╭─ Data entries
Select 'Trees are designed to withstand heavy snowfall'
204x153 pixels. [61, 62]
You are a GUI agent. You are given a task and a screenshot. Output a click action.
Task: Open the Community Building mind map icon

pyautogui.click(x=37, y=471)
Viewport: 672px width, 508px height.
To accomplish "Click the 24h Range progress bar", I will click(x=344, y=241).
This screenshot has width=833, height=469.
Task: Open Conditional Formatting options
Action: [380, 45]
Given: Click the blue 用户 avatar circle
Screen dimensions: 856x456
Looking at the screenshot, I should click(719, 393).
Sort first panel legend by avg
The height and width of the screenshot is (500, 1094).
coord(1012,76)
╰─
╭─ Data entries
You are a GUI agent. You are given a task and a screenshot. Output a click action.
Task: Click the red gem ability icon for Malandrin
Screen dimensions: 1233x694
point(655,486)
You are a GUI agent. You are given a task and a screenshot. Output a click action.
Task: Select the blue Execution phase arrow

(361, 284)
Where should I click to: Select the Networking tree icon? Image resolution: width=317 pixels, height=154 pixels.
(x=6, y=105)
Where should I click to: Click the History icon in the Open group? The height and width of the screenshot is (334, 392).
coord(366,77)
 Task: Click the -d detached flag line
╰─
╭─ Data entries
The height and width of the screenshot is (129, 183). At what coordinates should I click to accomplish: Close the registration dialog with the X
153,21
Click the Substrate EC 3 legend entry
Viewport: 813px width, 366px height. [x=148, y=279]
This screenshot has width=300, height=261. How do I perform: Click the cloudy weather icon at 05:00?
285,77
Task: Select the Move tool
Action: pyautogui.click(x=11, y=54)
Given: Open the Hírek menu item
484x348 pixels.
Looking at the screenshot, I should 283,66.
╰─
Rewrite the lines from the one containing "Viewport: 672px width, 508px height." through the one containing "coord(1012,76)", both included, switching "progress bar" to "slider" and leaving everything else unchanged.

Exercise response
Viewport: 672px width, 508px height.
To accomplish "Click the 24h Range slider", I will click(x=344, y=241).
This screenshot has width=833, height=469.
Task: Open Conditional Formatting options
Action: [380, 45]
Given: Click the blue 用户 avatar circle
Screen dimensions: 856x456
Looking at the screenshot, I should click(719, 393).
Sort first panel legend by avg
The height and width of the screenshot is (500, 1094).
coord(1012,76)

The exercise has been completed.